Pictures aside, output each record exactly.

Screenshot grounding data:
----------------
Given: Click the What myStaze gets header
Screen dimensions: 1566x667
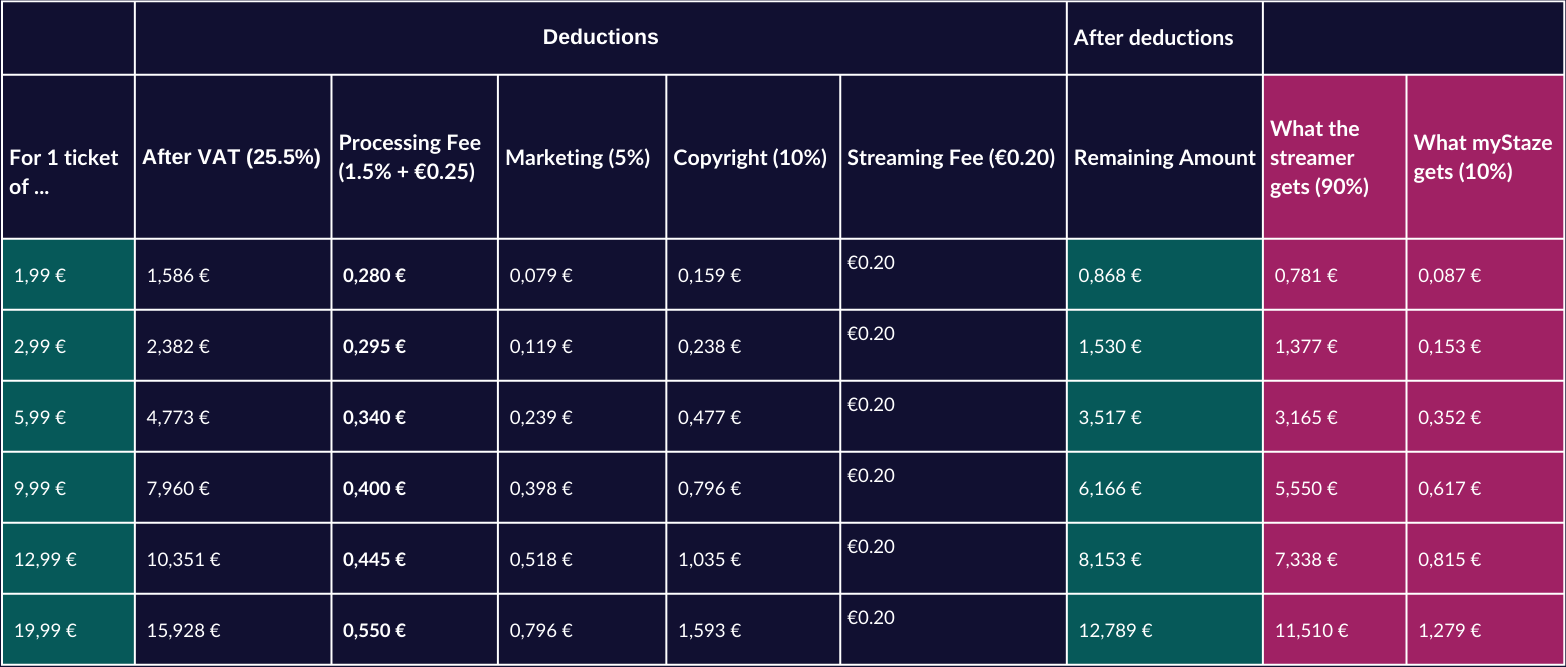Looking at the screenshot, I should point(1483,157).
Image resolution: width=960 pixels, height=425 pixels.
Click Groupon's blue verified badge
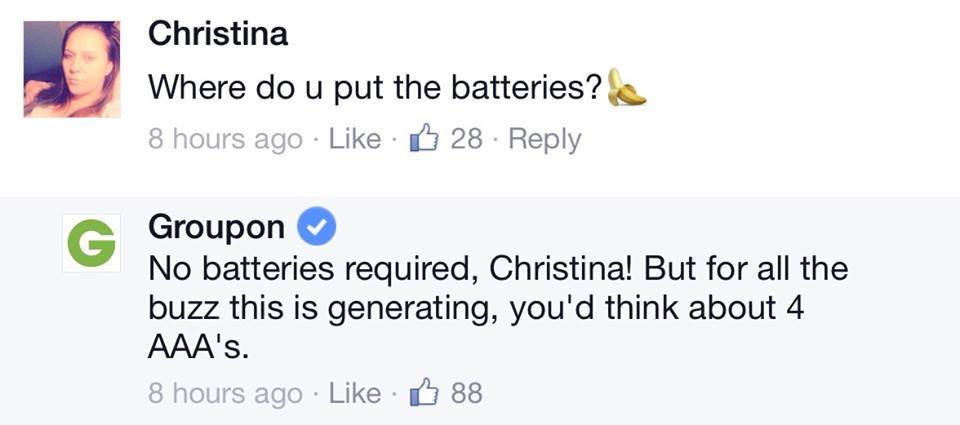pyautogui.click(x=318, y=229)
----------------
- [OUTPUT]:
Given: Click the What myStaze gets header
Screen dimensions: 1566x667
Looking at the screenshot, I should point(1483,157).
Image resolution: width=960 pixels, height=425 pixels.
Click Groupon's blue verified badge
pyautogui.click(x=318, y=229)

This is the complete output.